Artificial intelligence (AI) and machine learning (ML) capabilities are growing at an unprecedented rate. Countless AI applications are being developed and can be expected over the long term. In hindsight, one would say that progress certainly has taken place just looking at the range of tasks that AI and ML are able to solve autonomously today (according to the benchmarks) and were not solvable a few years ago, from machine translation to medical image analysis or self-driving vehicles. Moreover, progress in AI is widely believed to have substantial social and economic benefits, and possibly to create unprecedented challenges. In order to properly prepare policy initiatives for the arrival of such technologies, accurate forecasts and timelines are necessary to enable timely action among policy-makers and other stakeholders.

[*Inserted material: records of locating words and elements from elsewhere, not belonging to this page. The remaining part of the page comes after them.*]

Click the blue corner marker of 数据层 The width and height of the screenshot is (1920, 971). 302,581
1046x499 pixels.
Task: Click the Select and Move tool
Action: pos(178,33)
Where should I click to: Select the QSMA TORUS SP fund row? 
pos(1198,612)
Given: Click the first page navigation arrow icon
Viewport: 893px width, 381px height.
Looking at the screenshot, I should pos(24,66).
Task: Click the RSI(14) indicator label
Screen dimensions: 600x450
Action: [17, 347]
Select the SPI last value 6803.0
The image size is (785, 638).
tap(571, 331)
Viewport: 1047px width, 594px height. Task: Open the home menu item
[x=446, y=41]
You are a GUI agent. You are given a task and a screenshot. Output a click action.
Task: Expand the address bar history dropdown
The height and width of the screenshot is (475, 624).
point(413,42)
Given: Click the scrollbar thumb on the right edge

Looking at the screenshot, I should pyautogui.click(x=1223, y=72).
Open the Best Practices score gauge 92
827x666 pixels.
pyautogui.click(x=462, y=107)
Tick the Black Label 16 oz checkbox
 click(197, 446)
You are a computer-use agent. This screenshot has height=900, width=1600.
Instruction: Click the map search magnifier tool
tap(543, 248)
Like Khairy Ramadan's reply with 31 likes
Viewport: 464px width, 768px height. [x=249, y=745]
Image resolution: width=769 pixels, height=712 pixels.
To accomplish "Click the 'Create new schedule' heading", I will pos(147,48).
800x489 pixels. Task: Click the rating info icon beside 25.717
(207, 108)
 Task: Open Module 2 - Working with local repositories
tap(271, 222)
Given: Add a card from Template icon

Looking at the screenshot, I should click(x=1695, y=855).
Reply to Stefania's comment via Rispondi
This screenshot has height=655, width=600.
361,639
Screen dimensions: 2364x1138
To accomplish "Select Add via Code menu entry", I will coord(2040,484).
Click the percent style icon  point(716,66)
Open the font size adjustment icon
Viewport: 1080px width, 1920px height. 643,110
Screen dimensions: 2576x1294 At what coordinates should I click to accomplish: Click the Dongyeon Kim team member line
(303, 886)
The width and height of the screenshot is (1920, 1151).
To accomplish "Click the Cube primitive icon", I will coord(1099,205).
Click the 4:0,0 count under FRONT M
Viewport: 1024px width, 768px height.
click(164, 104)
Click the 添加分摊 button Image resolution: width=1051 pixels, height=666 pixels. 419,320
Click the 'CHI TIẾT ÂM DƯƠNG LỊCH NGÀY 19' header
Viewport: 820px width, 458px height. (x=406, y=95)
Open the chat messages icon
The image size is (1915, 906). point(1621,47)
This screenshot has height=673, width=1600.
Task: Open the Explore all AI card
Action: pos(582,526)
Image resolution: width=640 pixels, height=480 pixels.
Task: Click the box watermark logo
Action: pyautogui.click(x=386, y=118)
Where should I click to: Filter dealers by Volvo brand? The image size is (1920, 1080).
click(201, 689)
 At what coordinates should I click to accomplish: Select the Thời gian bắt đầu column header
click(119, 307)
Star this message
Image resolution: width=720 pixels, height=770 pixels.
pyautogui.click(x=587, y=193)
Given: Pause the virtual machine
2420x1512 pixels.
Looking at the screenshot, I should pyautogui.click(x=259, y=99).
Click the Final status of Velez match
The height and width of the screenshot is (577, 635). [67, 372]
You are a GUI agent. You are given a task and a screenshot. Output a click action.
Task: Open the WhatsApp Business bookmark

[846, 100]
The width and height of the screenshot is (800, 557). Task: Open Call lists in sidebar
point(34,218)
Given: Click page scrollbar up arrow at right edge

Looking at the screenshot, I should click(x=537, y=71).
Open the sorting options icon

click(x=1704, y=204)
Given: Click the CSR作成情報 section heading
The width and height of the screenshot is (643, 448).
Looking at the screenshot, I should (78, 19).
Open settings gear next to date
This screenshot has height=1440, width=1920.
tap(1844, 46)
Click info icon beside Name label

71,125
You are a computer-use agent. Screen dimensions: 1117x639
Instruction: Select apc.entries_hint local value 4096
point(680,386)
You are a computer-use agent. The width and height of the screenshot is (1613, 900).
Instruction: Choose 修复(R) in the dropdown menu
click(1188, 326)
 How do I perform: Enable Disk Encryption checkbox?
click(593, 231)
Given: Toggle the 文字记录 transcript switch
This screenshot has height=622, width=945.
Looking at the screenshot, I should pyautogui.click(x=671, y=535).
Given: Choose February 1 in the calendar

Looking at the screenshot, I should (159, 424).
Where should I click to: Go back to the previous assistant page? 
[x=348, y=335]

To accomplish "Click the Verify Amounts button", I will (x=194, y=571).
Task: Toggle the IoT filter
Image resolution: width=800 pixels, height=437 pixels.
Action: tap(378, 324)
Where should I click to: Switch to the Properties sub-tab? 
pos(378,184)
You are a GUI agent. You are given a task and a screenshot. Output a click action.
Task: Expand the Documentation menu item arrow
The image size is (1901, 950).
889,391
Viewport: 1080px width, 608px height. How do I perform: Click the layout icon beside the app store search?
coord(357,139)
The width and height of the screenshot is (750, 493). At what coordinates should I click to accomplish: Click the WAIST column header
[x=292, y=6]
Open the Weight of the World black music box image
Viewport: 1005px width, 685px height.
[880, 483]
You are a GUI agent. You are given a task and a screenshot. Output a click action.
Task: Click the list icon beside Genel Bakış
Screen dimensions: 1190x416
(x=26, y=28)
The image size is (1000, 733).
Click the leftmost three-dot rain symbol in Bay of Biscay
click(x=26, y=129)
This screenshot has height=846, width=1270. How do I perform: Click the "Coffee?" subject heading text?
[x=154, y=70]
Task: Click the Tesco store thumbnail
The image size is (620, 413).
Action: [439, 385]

However, there is still much uncertainty over how to assess and monitor the state, development, uptake and impact of AI as a whole, including its future evolution, progress and benchmarking capabilities. While measuring the performance of state-of-the-art AI systems on narrow tasks is useful and fairly easy to do, where the assessment really becomes difficult, though, is in trying to map these narrow-task performances onto more general AI and how it can have an impact on society in terms of benefits, risks, interactions, values, ethics, oversight into these systems, etc.
This workshop will welcome formalisations, methodologies and testbenches for the evaluation of AI systems. The goal is also to measure the field's progress. More specifically, we are interested in theoretical or experimental research focused on the development of concepts, tools and clear metrics and indicators to characterise and measure AI/ML systems and how this relates to, among others, metrics of intelligence (and other cognitive abilities), and rates of development, progress and impact.